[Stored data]
——

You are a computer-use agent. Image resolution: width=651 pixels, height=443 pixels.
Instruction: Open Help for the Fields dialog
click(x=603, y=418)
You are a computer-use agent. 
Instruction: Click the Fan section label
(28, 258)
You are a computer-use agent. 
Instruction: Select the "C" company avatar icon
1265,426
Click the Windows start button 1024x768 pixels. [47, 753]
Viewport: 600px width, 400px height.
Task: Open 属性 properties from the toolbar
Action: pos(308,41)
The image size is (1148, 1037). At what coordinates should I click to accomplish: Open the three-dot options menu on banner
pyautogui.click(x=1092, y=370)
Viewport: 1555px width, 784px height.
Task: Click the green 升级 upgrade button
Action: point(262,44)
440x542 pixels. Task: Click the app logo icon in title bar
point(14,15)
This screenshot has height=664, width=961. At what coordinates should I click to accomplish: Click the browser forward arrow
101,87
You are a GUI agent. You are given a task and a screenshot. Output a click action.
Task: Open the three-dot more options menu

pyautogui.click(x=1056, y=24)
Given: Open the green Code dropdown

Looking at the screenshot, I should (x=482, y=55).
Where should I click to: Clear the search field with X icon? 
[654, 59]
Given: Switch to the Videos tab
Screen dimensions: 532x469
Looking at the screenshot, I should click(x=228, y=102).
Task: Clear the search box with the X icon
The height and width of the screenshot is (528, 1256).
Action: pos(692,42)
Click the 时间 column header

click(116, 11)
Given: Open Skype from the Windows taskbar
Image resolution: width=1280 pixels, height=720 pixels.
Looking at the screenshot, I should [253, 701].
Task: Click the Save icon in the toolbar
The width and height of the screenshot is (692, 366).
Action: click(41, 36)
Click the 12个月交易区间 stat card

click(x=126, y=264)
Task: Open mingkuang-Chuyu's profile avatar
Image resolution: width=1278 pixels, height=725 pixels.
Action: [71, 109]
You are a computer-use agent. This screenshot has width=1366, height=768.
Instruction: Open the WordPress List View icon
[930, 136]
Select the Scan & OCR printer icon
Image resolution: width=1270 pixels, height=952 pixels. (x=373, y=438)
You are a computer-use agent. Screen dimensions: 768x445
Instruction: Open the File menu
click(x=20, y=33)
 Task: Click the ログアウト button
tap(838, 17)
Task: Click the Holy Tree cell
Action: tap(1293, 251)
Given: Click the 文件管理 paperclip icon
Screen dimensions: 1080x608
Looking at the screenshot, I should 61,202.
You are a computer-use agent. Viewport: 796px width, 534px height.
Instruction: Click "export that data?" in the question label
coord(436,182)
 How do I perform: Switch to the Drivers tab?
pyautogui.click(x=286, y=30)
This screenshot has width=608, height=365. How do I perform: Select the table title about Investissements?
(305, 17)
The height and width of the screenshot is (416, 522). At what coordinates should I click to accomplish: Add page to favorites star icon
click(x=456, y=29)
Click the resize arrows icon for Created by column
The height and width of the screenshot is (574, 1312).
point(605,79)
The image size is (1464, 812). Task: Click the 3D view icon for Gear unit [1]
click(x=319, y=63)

——

Task instructions -
Working through the records, find each line containing the word "agent" and copy it.

Solution to this exercise -
You are a computer-use agent. Image resolution: width=651 pixels, height=443 pixels.
You are a computer-use agent. 
You are a computer-use agent. 
You are a GUI agent. You are given a task and a screenshot. Output a click action.
You are a computer-use agent. This screenshot has width=1366, height=768.
You are a computer-use agent. Screen dimensions: 768x445
You are a computer-use agent. Viewport: 796px width, 534px height.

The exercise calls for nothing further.